Mahkemece, ilamında belirtildiği şekilde davanın kısmen kabulü ile davalı Kurumun davacının aylığının iptaline ilişkin işleminin iptaline dair talebinin reddi ile 85.348,53 TL aylığın iadesine ilişkin işleminin iptaline dair karar verilmiştir.
Hükmün, davalı Kurum avukatı tarafından temyiz edilmesi üzerine, temyiz isteğinin süresinde olduğu anlaşıldıktan ve Tetkik Hâkimi ... tarafından düzenlenen raporla dosyadaki kâğıtlar okunduktan sonra işin gereği düşünüldü ve aşağıdaki karar tespit edildi.
1-) Dosyadaki yazılara, toplanan delillere ve hükmün dayandığı gerektirici sebeplere ve temyiz edenin sıfatına göre, davalı vekilinin sair temyiz itirazlarının reddi gerekir.
2- Somut olayda, davacıya 01.04.2001 tarihinden itibaren Kurumca 506 sayılı Kanuna göre, hem 506 sayılı Kanun kapsamındaki çalışmaları hem de 5434 sayılı Kanun kapsamındaki hizmetlerinin birleştirilmesi neticesinde yaşlılık aylığı bağlandığı, aylık bağlama sırasında emekli kesenekleri yatırılmadığı için kabul edilmeyen 15.04.1989-30.02.1994 tarihleri arasındaki davacının Belediye Başkanlığı yaptığı dönemlerdeki hizmetleri, davacının 9.11.2009 tarihinde borcunu ödemesi sonucu geçerli sayıldığı ve yeniden tahsis koşulları irdelenerek Kurum tarafından 5434 sayılı Kanun Kapsamında 01.01.2010 tarihinden itibaren davacıya aylık bağlandığı anlaşılmaktır. Kurumca iptal edilen yaşlılık aylığı sebebiyle davacıya yersiz ödenen 24.11.2004-24.05.2012 tarihleri arasındaki miktarın borç kaydedilerek istendiği, Mahkemece ise, davacıya, Kurum’un borç çıkardığı dönemler içinde Emekli Sandığı’ndan alması gereken emekli aylığı ile borç çıkarılan miktarın mahsup edilmesi neticesinde davacının borçlu olmadığı ancak Kurumca yaşlılık aylığının iptaline ilişkin işlemin yerinde olduğuna dair hüküm tesis edilmiştir.
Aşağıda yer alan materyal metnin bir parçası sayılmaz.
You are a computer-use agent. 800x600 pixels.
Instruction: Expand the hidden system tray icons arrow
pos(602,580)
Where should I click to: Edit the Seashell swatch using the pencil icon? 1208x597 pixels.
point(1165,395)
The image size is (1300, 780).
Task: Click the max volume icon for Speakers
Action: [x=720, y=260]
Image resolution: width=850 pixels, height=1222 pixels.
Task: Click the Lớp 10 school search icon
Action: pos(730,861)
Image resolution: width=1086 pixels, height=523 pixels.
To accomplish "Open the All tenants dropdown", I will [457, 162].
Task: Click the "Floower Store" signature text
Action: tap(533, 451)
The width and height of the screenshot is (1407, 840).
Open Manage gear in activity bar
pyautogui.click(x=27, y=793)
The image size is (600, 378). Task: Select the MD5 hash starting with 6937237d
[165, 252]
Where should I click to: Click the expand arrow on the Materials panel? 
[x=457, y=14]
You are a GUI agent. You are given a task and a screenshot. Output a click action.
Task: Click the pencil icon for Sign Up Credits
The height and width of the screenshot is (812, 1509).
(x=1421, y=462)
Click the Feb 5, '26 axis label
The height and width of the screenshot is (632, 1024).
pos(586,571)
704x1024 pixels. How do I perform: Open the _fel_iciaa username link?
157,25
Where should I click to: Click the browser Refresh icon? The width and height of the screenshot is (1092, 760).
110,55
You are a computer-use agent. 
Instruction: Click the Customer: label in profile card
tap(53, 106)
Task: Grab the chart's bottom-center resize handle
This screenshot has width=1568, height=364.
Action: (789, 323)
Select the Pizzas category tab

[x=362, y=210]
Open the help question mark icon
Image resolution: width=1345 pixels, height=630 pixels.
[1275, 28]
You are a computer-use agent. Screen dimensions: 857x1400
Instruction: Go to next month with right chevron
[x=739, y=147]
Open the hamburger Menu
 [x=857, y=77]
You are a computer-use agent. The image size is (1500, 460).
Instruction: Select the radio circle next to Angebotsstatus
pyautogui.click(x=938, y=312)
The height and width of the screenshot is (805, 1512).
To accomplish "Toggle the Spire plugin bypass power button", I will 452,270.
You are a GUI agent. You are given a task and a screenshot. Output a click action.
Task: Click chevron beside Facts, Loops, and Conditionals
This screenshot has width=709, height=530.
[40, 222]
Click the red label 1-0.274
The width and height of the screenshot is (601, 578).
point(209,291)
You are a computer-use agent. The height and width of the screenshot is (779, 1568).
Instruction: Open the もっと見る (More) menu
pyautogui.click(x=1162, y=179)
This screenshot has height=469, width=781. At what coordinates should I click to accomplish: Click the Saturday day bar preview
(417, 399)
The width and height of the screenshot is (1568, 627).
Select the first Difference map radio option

Mahkemece, davacıya hangi tarihten itibaren 5434 sayılı Kanun Kapsamında emekli aylığı bağlanması gerektiği belirlenmeksizin yazılı şekilde hüküm tesisi isabetsizdir.
Eldeki davada, mahkemece öncelikle davacının hangi tarihten itibaren Emeklli Sandığı’ndan emekli olabileceği üzerinde durulmalı daha sonra da tahsis koşullarının oluştuğu tarih esas alınarak 5510 sayılı Yasanın 96. Maddesinin “b” fıkrasındaki “Kurumca işverenlere, sigortalılara, isteğe bağlı sigortalılara gelir veya aylık almakta olanlara ve bunların hak sahiplerine, genel sağlık sigortalılarına ve bunların bakmakla yükümlü olduğu kişilere, fazla veya yersiz olarak yapıldığı tespit edilen bu Kanun kapsamındaki her türlü ödemeler;...b)Kurumun hatalı işlemlerinden kaynaklanmışsa, hatalı işlemin tespit tarihinden geriye doğru en fazla beş yıllık sürede yapılan ödemeler toplamı, ilgiliye tebliğ edildiği tarihten itibaren yirmidört ay içinde yapılacak ödemelerde faizsiz, yirmidört aylık sürenin dolduğu tarihten sonra yapılacak ödemelerde ise, bu süre sonundan itibaren hesaplanacak olan kanunî faizi ile birlikte, ilgililerin Kurumdan alacağı varsa bu alacaklarından mahsup edilir, alacakları yoksa genel hükümlere göre geri alınır…” hükmü uygulanmak suretiyle, davacının borçlu olduğu dönem yeniden denetime elverişli şekilde aldırılacak bir bilirkişi raporu sonrasında belirlenmelidir.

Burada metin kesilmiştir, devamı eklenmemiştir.